» DESCRIPTION OF THE TASK: Include in the output the line containing "You are a GUI" and each subsequent line of the records, through the end, transcribed exactly. Add nothing else.

» GIVEN ENTRIES:

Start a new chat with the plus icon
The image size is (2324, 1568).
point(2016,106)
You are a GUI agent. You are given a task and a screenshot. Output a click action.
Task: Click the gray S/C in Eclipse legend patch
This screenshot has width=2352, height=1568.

» FINISHED TASK:
You are a GUI agent. You are given a task and a screenshot. Output a click action.
Task: Click the gray S/C in Eclipse legend patch
This screenshot has width=2352, height=1568.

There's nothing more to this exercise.